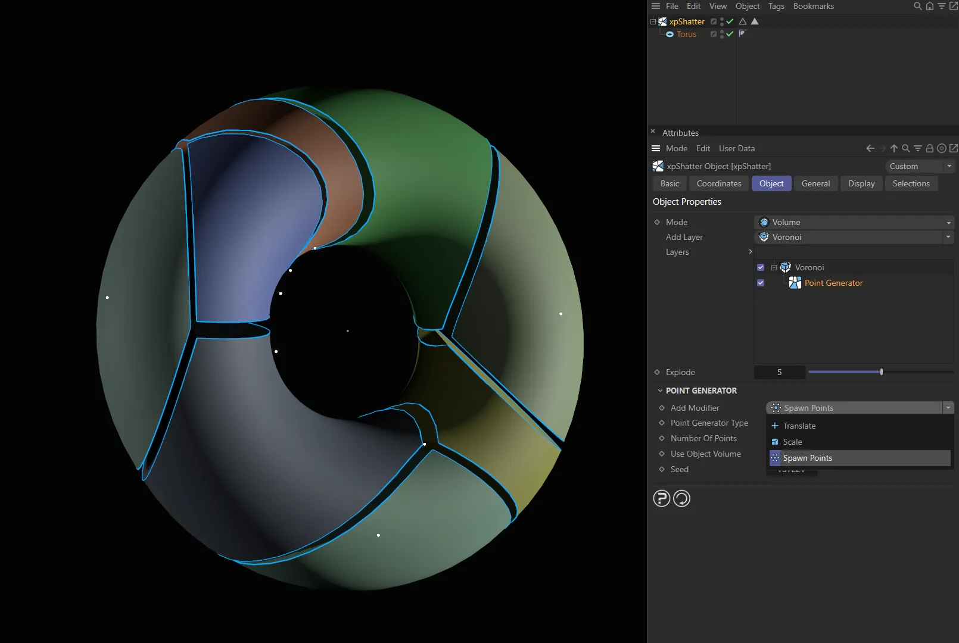Open the Bookmarks menu
959x643 pixels.
tap(814, 6)
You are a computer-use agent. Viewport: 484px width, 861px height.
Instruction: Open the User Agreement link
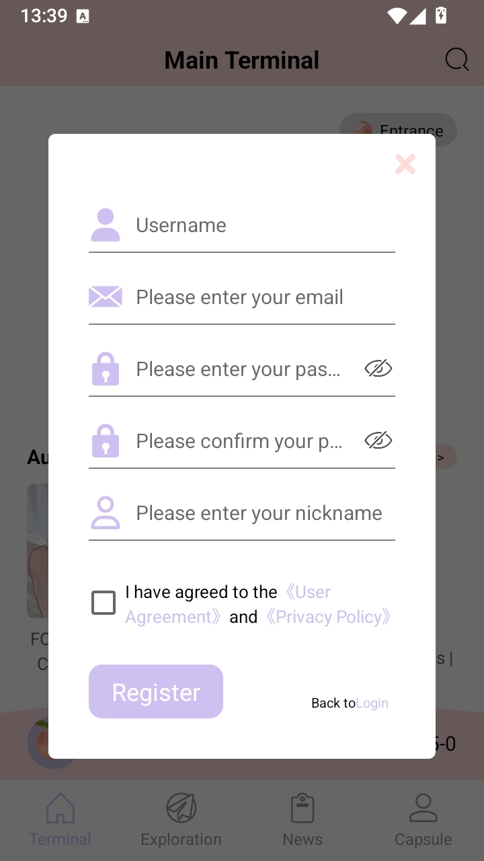(229, 604)
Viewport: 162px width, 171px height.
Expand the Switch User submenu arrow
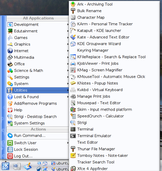point(68,143)
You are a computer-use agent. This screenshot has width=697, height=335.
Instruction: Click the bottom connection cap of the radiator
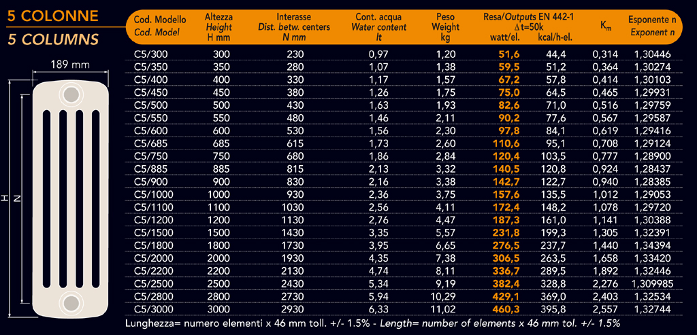coord(70,302)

▬▬▬▬▬▬

→ REQUIRED WORK: Rewrite the records from the line that contains "You are a computer-use agent. Viewport: 484px" through the end of the records, inclusive, replacing "Instruction" with "Command" everywhere and leaving everything else unchanged. Omit the pictures from your answer.

→ PROBLEM SOLUTION:
You are a computer-use agent. Viewport: 484px width, 861px height.
Command: Open the User Agreement link
(229, 604)
Viewport: 162px width, 171px height.
Expand the Switch User submenu arrow
point(68,143)
You are a computer-use agent. This screenshot has width=697, height=335.
Command: Click the bottom connection cap of the radiator
coord(70,302)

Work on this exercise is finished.